I went to the junk yard today and came up with a few numbers but nothing is very close to the stock cruiser springs...

97 Dakota 2.5" wide, 55-56" long with a 24" from hanger to center pin
99 ram 1500 2.5" wide, 58.5" long centered pin
92 chevy 1500 2.5" wide, 64"
95 S-10 blazer 2.75" wide, 51" long with 27" hanger to center pin length
90 explorer 2.5" wide, 56" long, and 26" hanger to center pin length.
88 Bronco II 3.0" width, 55.5" long, 26" from hanger to center pin
93 ranger 2.75" wide, 56.5" long, 26" hanger to pin length
87 ranger 2.75" wide, 56" long, 25.25" hanger to center pin
81 T/A 2.75" wide, 56" long, 25.5" hanger to center pin.

then I came home and measured my very damaged cruiser front springs.
driver side 2.75" wide, 43" long, 21.5" hanger to center pin (military wrap end to center pin)
passenger side 2.75" wide, 43.5" long, and 22" from factory shackle end to center pin.

I figure my measurements are all within .25-.50" +/-, I was using a steel tape so it didnt flex great.


I am attempted to try another set of cruiser front springs and keeping these as emergency backups, but flipping the others to where the military wrap is at the front / hanger side and hoping they stay together, maybe add an additional strap front and rear to hold em together better from the start.


Still open to suggestions and other options and measurements.
 
Im just going to restate what others have said,

All you need to do is put the millitary wrap in the correct place, Flip and ReDrill the main and Millitary Leaf.. use a Masonary bit..

Ive run my OEM Stock Front Leafs like this for 10 years, the past 2 being rather hard on the rig, and ive never had an issue with them. they still have a decent shape to them!
 
I have always hear the recommendation to use a masonry bit but never understood why.

When I redrilled the leaves in my custom pack I used a standard 120 degree carbide drill bit at the size I wanted and drilled all of the holes I needed with no issues.
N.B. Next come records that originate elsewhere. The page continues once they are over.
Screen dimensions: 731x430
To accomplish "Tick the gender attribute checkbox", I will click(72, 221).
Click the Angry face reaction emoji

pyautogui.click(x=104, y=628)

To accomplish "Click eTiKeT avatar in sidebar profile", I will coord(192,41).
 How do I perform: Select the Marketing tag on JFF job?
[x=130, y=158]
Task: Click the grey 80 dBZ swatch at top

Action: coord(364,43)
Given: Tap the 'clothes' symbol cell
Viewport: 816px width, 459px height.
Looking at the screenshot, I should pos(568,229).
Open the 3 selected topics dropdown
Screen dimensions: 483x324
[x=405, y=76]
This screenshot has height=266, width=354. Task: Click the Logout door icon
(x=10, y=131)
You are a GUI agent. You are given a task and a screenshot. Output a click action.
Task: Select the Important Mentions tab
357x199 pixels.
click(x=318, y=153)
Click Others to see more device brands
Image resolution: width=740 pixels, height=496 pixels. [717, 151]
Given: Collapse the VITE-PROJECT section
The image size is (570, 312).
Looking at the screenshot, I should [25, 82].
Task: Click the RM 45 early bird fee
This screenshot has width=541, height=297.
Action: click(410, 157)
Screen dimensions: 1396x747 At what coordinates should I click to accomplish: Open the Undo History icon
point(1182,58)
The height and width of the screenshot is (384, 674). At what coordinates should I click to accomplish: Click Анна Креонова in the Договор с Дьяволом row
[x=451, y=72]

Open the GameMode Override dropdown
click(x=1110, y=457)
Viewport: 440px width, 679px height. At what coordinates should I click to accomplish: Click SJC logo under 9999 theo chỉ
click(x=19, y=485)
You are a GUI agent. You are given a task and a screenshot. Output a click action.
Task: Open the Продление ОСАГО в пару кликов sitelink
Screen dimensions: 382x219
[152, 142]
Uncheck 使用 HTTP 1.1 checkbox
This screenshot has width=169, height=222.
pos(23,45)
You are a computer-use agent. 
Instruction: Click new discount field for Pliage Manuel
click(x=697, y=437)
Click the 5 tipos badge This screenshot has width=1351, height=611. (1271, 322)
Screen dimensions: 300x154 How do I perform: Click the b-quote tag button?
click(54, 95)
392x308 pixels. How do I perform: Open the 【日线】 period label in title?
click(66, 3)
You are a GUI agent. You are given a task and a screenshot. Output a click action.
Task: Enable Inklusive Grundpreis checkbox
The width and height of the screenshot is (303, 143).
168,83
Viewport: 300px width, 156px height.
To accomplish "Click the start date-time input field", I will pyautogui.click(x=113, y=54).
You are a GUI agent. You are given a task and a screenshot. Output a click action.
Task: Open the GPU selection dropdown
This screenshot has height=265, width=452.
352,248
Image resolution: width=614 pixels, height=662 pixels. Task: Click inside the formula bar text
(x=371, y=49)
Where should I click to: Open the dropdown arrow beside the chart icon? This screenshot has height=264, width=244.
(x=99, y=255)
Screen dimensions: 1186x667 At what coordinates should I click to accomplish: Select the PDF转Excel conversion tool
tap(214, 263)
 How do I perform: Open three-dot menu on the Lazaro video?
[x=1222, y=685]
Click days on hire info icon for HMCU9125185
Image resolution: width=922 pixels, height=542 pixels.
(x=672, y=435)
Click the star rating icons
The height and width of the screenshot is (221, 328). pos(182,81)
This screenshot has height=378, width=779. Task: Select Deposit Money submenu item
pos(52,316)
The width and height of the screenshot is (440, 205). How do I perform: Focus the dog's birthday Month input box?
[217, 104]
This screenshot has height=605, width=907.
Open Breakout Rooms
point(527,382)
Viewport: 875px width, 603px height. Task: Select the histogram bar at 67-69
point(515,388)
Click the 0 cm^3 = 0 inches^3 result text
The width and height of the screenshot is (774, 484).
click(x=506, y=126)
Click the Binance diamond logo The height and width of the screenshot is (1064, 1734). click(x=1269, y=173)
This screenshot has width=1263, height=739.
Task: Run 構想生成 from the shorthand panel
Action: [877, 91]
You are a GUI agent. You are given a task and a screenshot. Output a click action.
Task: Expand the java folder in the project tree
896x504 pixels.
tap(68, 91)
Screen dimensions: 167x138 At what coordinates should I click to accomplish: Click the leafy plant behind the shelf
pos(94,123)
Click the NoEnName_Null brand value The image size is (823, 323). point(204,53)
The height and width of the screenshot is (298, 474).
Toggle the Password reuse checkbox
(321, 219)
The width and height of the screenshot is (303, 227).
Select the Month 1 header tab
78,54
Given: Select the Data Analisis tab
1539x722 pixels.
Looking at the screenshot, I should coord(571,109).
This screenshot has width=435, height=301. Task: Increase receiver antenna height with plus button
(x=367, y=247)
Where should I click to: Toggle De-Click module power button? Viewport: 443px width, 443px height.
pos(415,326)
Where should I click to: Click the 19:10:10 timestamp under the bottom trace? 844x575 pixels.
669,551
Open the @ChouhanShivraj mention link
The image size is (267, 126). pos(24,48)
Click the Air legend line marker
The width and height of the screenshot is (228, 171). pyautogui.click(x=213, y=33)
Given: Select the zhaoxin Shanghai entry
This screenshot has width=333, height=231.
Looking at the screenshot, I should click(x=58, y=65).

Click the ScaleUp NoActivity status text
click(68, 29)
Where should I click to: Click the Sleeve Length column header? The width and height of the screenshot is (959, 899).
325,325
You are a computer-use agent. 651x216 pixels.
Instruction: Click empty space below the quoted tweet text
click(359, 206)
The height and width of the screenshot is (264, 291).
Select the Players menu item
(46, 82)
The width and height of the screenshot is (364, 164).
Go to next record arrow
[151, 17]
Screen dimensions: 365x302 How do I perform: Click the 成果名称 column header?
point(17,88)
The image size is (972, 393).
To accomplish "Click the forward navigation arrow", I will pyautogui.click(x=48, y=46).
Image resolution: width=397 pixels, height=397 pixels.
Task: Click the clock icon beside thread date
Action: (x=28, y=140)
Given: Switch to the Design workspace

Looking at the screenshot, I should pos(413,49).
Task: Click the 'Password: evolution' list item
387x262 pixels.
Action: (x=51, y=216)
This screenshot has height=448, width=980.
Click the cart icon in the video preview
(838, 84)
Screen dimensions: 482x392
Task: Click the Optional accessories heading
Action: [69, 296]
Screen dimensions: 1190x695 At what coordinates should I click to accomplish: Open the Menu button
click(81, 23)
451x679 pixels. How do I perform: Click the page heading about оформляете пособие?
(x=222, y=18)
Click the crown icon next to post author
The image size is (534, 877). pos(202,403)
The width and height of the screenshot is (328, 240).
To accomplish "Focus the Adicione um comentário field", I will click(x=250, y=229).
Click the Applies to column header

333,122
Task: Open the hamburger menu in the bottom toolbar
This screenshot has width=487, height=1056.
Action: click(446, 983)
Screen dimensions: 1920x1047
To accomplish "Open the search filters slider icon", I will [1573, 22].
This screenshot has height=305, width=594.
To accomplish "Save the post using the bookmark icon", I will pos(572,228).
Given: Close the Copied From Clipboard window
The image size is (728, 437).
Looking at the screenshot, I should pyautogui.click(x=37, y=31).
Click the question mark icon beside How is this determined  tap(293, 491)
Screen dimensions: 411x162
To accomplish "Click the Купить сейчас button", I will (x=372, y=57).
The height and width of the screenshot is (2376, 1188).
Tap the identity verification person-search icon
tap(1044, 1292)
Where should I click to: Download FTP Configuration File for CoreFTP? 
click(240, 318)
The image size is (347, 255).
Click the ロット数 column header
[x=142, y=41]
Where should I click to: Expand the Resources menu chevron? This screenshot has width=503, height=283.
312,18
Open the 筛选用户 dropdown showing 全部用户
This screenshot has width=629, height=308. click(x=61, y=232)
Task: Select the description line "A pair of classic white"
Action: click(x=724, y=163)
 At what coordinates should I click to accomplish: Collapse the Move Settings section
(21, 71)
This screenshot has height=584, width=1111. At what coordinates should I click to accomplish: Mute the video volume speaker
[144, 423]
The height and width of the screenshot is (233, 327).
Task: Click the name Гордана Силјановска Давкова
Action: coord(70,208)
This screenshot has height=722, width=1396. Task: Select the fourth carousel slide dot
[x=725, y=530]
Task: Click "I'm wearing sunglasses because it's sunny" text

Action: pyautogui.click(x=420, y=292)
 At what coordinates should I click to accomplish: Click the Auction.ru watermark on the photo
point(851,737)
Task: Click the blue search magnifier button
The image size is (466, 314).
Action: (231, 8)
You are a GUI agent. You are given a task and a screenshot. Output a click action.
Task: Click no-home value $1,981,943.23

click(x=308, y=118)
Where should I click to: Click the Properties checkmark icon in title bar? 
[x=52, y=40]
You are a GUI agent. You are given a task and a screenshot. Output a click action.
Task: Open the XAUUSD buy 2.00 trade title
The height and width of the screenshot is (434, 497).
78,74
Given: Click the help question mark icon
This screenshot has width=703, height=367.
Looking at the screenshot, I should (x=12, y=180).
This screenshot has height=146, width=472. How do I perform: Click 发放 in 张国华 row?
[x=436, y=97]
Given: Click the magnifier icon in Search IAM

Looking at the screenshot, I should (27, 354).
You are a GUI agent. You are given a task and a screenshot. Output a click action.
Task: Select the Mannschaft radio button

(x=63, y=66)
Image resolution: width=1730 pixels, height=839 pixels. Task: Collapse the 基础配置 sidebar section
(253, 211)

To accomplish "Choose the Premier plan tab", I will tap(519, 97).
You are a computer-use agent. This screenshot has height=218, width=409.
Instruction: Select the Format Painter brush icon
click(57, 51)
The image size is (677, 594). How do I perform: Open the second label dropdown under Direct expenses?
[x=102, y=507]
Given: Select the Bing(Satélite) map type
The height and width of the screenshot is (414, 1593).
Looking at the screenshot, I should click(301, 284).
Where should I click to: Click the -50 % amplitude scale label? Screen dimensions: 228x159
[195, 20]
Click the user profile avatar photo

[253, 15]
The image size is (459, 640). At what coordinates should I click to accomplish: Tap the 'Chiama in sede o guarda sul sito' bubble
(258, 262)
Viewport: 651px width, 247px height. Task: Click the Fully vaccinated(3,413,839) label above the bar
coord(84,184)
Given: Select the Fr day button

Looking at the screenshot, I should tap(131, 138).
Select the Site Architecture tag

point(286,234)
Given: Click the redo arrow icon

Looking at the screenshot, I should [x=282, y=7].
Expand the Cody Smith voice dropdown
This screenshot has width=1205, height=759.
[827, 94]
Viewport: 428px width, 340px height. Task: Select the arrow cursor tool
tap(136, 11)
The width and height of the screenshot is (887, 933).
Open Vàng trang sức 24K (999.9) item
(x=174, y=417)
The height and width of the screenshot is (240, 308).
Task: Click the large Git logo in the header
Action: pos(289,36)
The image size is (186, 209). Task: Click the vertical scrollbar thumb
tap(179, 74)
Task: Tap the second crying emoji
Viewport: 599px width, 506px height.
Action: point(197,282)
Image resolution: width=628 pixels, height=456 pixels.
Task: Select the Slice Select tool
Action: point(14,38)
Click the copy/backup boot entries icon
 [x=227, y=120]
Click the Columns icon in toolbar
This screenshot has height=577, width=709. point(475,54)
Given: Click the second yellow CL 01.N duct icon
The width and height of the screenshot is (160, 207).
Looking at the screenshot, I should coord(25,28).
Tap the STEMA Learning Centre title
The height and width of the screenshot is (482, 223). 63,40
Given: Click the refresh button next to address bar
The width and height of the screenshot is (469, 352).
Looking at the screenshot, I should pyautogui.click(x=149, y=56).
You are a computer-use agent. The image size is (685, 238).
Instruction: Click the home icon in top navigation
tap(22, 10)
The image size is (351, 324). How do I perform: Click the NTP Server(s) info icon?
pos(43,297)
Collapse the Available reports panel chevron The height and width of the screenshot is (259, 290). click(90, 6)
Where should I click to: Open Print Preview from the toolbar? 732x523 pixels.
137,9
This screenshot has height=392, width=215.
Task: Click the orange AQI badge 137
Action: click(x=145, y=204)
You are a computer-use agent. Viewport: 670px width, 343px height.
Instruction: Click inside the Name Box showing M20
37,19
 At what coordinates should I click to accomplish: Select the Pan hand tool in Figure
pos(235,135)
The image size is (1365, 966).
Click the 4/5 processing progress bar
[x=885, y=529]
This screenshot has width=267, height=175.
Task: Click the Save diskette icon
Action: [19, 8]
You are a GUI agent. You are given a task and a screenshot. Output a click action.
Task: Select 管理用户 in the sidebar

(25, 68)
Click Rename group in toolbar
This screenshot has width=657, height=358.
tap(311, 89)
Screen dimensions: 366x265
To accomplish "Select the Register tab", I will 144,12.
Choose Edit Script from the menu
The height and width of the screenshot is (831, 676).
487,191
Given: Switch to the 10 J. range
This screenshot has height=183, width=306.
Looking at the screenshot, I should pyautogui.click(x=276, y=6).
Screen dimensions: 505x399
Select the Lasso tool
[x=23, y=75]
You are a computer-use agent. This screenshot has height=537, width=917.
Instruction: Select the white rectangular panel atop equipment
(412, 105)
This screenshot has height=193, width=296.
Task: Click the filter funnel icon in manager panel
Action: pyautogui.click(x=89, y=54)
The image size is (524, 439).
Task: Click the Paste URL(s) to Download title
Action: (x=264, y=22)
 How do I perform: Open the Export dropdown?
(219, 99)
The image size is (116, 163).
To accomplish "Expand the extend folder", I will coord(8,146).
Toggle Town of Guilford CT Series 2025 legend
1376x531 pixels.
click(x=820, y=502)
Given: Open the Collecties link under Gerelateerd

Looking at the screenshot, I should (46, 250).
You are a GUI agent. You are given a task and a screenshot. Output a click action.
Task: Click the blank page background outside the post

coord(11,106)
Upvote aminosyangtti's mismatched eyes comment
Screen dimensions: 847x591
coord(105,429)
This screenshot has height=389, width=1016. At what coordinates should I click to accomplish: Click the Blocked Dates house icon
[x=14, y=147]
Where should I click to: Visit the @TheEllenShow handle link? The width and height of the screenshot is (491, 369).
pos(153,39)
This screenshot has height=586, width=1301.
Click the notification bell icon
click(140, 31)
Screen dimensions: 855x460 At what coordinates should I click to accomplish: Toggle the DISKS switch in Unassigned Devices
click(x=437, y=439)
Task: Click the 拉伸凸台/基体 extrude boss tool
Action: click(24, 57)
I used a bridgeport like a drill press.
 
Im just going to restate what others have said,

All you need to do is put the millitary wrap in the correct place, Flip and ReDrill the main and Millitary Leaf.. use a Masonary bit..

Ive run my OEM Stock Front Leafs like this for 10 years, the past 2 being rather hard on the rig, and ive never had an issue with them. they still have a decent shape to them!

I agree with this plan . Redrill with a die grinder . Round nose bit 3/8" diameter works well . Factory leaves are tough . If they are setup properly . You can redrill the ubolt plates to get about 1.5 " of more wheelbase .
 
Here are some more pics with measurements

Front and rear 60 series springs.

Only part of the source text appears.